> _Aufgabe 1_
Gib aus den Datensätzen die Zeilen von der Zeile mit "90 perces epizódok (573, 138)" bis einschließlich der Zeile mit "GY.I.K (1053, 234)" unverändert wieder.

Forum des Bundes der Energieverbraucher

Autor Thema: Aufsichtsrat möchte Gaspreiskalkulation nachvollziehen können  (Gelesen 5392 mal)

0 Mitglieder und 1 Gast betrachten dieses Thema.

Offline nomos

  • Forenmitglied
  • Beiträge: 2.448
  • Karma: +0/-0
Wenn nicht einmal der Aufsichtrat die Gaspreiskalkulation kennt.
Vermutlich gibt es gar keine die man vorlegen könnte ;)

Offline enerveto

  • Forenmitglied
  • Beiträge: 128
  • Karma: +0/-0
Aufsichtsrat möchte Gaspreiskalkulation nachvollziehen können
« Antwort #1 am: 28. Januar 2008, 20:34:00 »
Die Stadtwerke Lingen GmbH macht in ihrem Geschäftsgebaren in der Angelegenheit der Energiepreispolitik gegenüber ihren Kunden – die auch Bürger dieser Stadt sind - einen ungewöhnlichen Eindruck.

Gesellschafter der Stadtwerke Lingen GmbH sind zu 60 % die Wirtschaftsbetriebe Lingen GmbH und zu 40 % die RWE Westfalen-Weser-Ems AG. Alleiniger Gesellschafter der Wirtschaftsbetriebe Lingen GmbH ist die Stadt Lingen (Ems).

> _Aufgabe 2_
Beantworte anhand des Textauszugs:
(a) Wie viele Beiträge hat das Forenmitglied enerveto?
(b) Welche Gesellschaft hält 40 % an der Stadtwerke Lingen GmbH?
(c) Wer ist alleiniger Gesellschafter der Wirtschaftsbetriebe Lingen GmbH?

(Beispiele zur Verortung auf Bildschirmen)
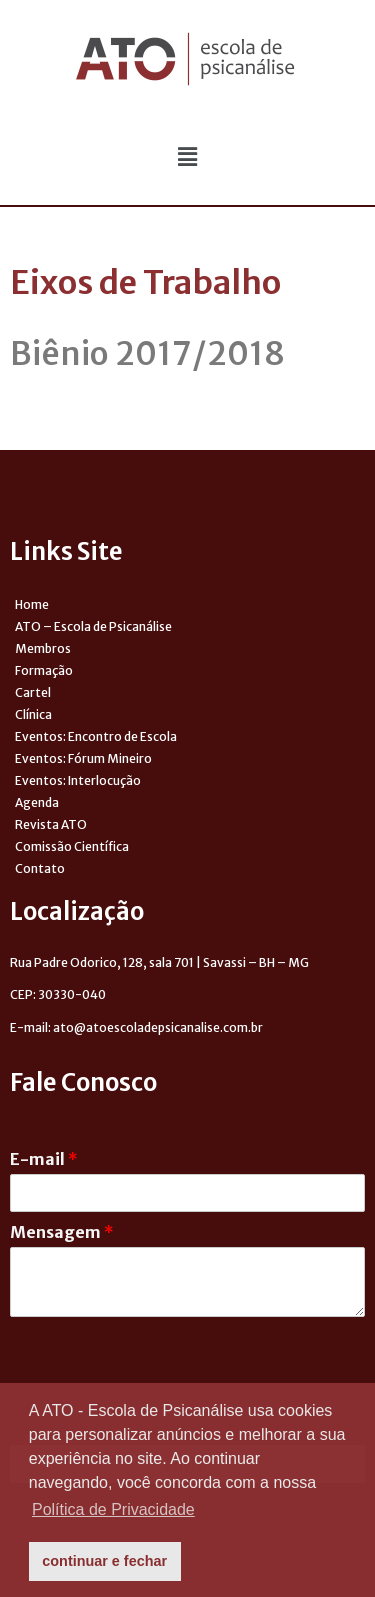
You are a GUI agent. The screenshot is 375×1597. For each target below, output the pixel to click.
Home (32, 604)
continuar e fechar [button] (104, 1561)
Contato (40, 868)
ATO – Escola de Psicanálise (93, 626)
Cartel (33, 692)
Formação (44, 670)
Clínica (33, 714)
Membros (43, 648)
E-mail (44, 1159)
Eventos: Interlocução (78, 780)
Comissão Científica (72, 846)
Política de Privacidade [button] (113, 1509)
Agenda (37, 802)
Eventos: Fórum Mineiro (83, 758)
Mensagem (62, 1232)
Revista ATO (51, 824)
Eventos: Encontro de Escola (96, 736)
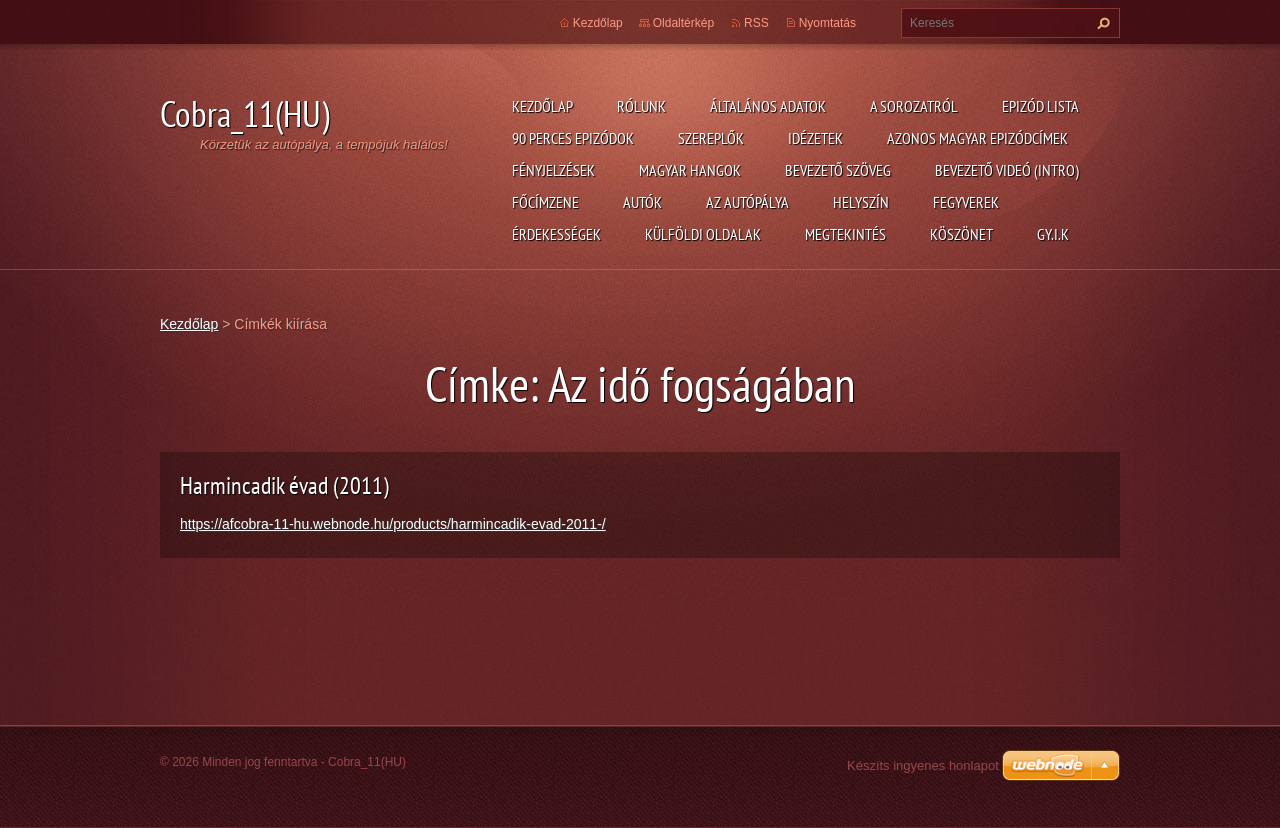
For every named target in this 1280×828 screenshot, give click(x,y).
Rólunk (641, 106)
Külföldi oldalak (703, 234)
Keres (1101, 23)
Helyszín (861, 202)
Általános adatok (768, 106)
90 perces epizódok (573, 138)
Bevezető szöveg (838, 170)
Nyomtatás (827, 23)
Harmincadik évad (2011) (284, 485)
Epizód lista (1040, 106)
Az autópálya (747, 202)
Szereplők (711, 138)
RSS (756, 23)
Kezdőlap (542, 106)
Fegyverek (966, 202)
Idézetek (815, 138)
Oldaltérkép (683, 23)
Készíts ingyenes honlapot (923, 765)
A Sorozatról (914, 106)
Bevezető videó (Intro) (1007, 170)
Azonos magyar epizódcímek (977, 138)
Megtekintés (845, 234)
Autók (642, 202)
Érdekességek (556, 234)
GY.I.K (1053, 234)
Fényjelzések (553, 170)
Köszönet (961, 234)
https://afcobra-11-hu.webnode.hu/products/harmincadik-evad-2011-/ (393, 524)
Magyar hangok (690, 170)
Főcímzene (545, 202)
---
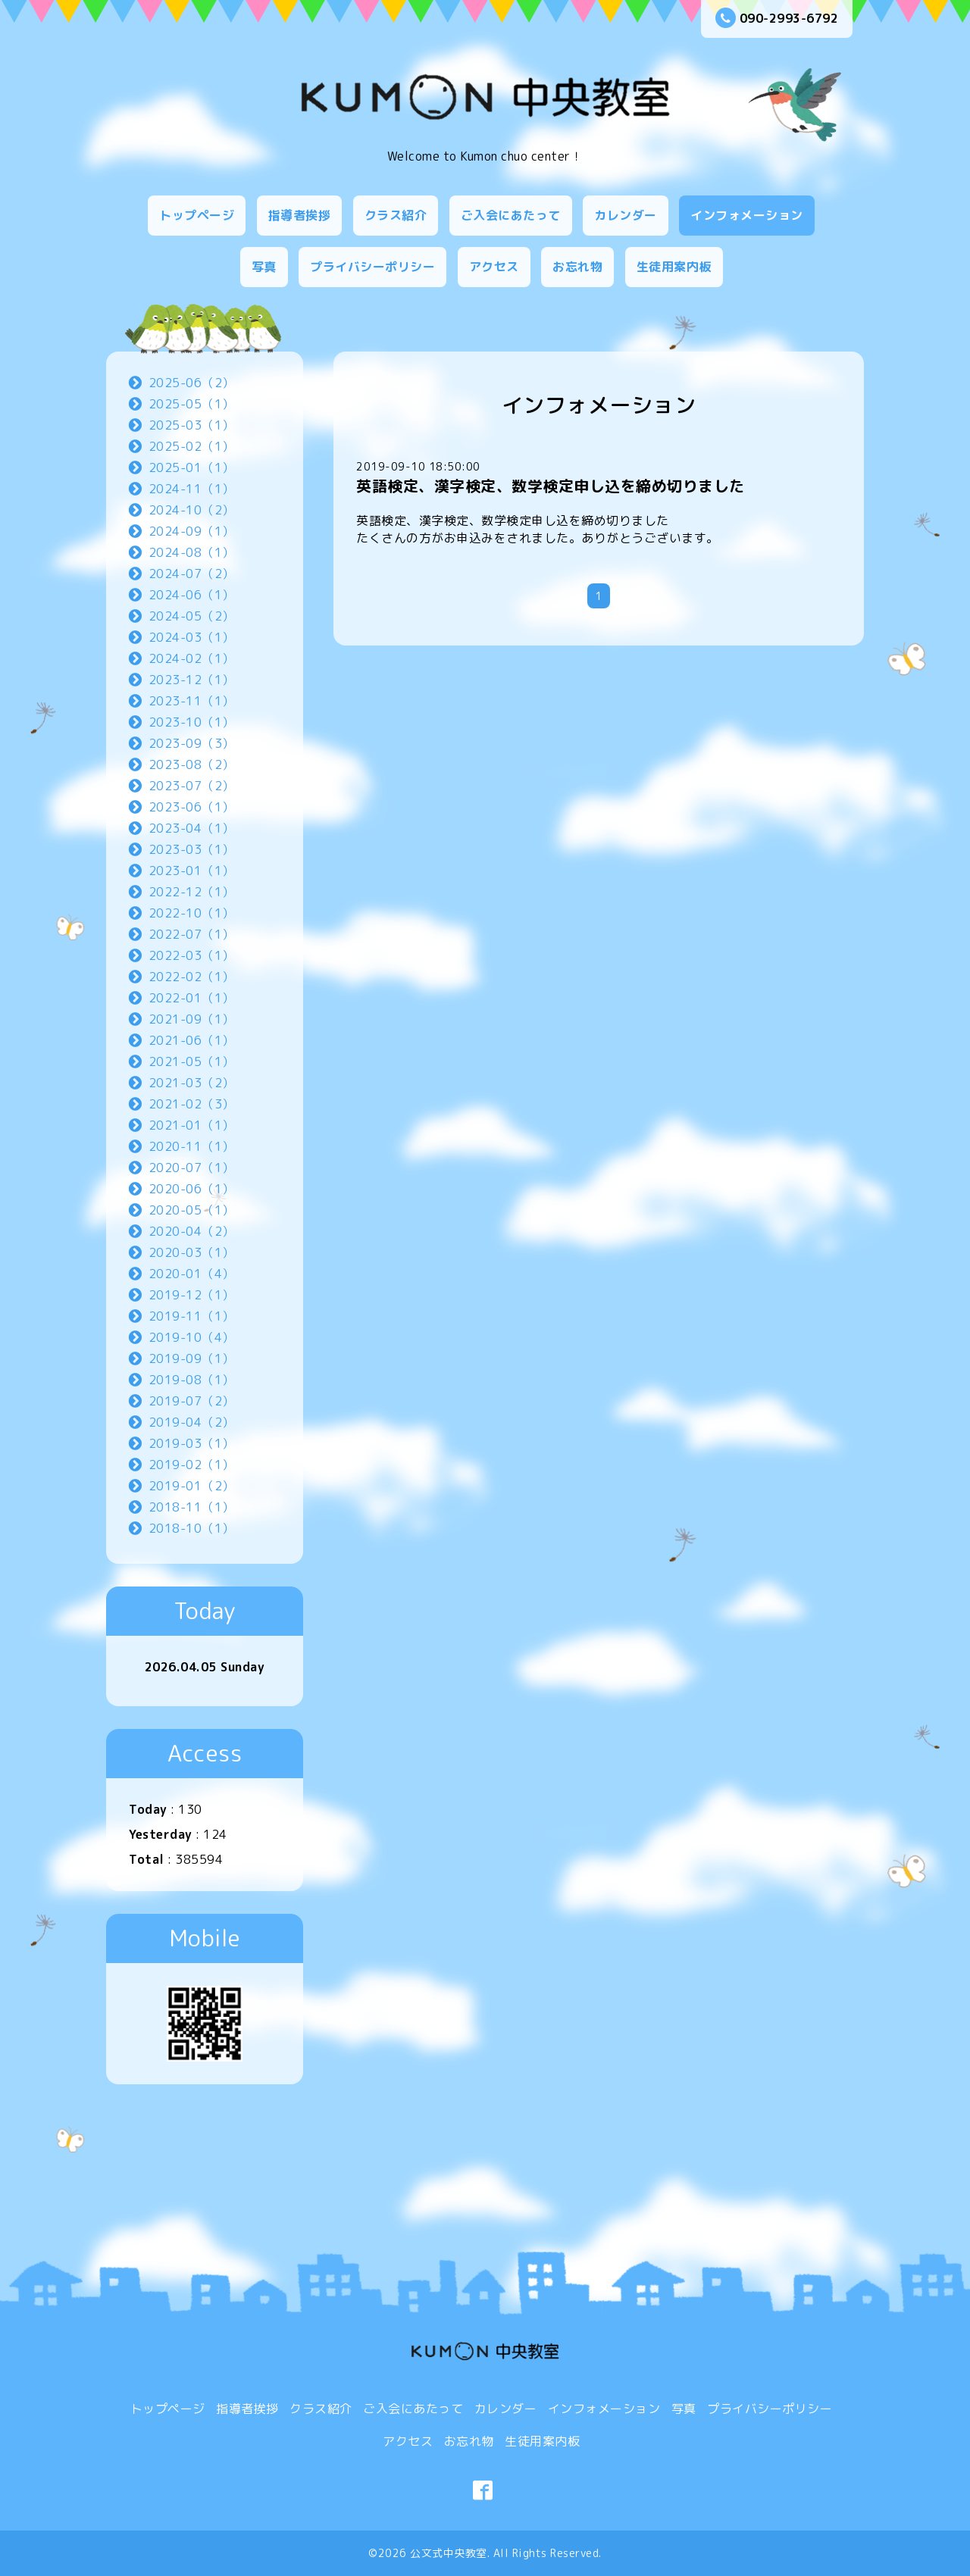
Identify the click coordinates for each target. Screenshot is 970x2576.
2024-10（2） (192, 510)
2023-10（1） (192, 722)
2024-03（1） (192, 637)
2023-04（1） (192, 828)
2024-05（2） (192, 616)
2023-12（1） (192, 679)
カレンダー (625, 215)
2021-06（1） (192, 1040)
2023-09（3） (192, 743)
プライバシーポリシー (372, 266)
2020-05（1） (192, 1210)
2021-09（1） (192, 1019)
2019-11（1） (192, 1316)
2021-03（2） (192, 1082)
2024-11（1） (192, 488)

> _Richtige Antwort 1_
90 perces epizódok (573, 138)
Bevezető szöveg (838, 170)
Nyomtatás (827, 23)
Harmincadik évad (2011) (284, 485)
Epizód lista (1040, 106)
Az autópálya (747, 202)
Szereplők (711, 138)
RSS (756, 23)
Kezdőlap (542, 106)
Fegyverek (966, 202)
Idézetek (815, 138)
Oldaltérkép (683, 23)
Készíts ingyenes honlapot (923, 765)
A Sorozatról (914, 106)
Bevezető videó (Intro) (1007, 170)
Azonos magyar epizódcímek (977, 138)
Megtekintés (845, 234)
Autók (642, 202)
Érdekességek (556, 234)
GY.I.K (1053, 234)

> _Richtige Antwort 2_
(a) 128
(b) Die RWE Westfalen-Weser-Ems AG
(c) Die Stadt Lingen (Ems)